Criminal damage costing in the region of €4,000 was carried out to a minority church. The church members were very upset by the offence. Tom, who was in his late teens, pleaded guilty to his involvement in the damage. He had no previous convictions, and the District Court referred the matter to an NGO that delivers restorative justice to be assessed as to its suitability for a restorative approach.

The Caseworker met Tom, who expressed remorse for what happened. Tom took responsibility for his role, but felt that this was difficult for him because the others involved in the incident were no longer in the country. The importance of accepting responsibility as a key component of restorative justice was discussed. Tom ultimately accepted his role in committing the damage, and expressed willingness to make amends and apologise.

The Caseworker met Reverend John on behalf of the church community to discuss the offence, how it had affected them and what they would like to see happen next. Revd. John was invited to participate to whatever extent he felt comfortable. He explained that, for some of the church members, the incident made them feel isolated in the community and caused a lot of hurt and mistrust. Older church members expressed feeling particularly vulnerable. He expressed his willingness to meet with Tom to discuss what happened and consider a way forward. 

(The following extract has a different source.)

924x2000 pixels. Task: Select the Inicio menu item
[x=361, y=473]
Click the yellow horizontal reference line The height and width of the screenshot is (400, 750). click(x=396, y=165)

The case was considered suitable to proceed for victim-offender mediation as Tom expressed his remorse and willingness to meet John and make reparation, while John also expressed his satisfaction for matters to proceed as such. Following a number of preparation meetings with both parties, the Caseworker organised and facilitated a meeting between Tom and Revd. John. 

At the mediation, Revd. John explained the impact of the offence on members of the church and spoke of the hurt and their feelings of vulnerability and isolation. Tom acknowledged his actions and recognised their impact on members of the church community. He apologised and expressed his remorse and regret. The amount of alcohol consumed by Tom that night was also discussed. John and Tom reached an agreement as to how Tom could begin to make reparation. The terms of the agreement reached were as follows:  

  1. It was agreed that Tom would meet with John and another church member a couple of weeks later to apologise and contribute to the preparations for an annual celebratory service in the church.
  2. Revd. John felt that it was important for Tom to learn from what had happened, and to be more conscious of impulsivity and where it can lead to poor decisions. Tom agreed to undertake some written work to consider what he had learned from what happened. 
  3. Tom agreed to continue saving towards compensation that was directed by the Court. 

Some weeks later, the Caseworker facilitated a follow up meeting at the church. Tom met Revd. John and a lay member of the church who represented the wider church community. He was shown around the church, before donating flower displays for the celebratory service and apologising again to those present. Tom also completed his reflective written work and gave compensation as directed by the Court.

A report was provided to the District Court detailing the process, the agreement reached and reparative tasks undertaken. Following consideration by the Judge, the matter was finalised in Court by means of Section 1(1) of the Probation Act, and no further sanction was imposed. The NGO’s Caseworker then liaised with both parties to advise of the outcome and discuss their experiences. Revd. John expressed satisfaction with the process.

John said: “Thank you so much for the visit to [the] church. The two superb bunches of flowers brought by [Tom] and accompanied by his kind and thoughtful words, his courteous manner and interest in the church impressed not only myself but [church member] especially. We both feel he is the sort of young man that could do so well in life and hope that this incident be put behind him and every opportunity be given for him to succeed in life. Just to affirm that we fully accept his apologies and the very good manner in which he made them. The Flowers sat on the altar for the […] celebration. To those present, I explained the story behind the flowers and of [Tom’s] visit. There was real gratitude that he came to the church, bringing the flowers on such an occasion and speaking to [the church member] as he did.  Thank you particularly for all your efforts in restoring relationships.” 

Tom expressed his learning from what had happened. He said: “I have learned so much from this offence and from my experience of meeting with members of the Church. I now realise the huge implications my actions, even at 18, can have on others and I am truly sorry for the hurt I have caused as a result of my participation in events that night. I’m a far more conscious person and never drink to the excess that I am unaware of my behaviour. I am working hard to better myself, have completed a [training] course and hoping to contribute in a positive way to my community.”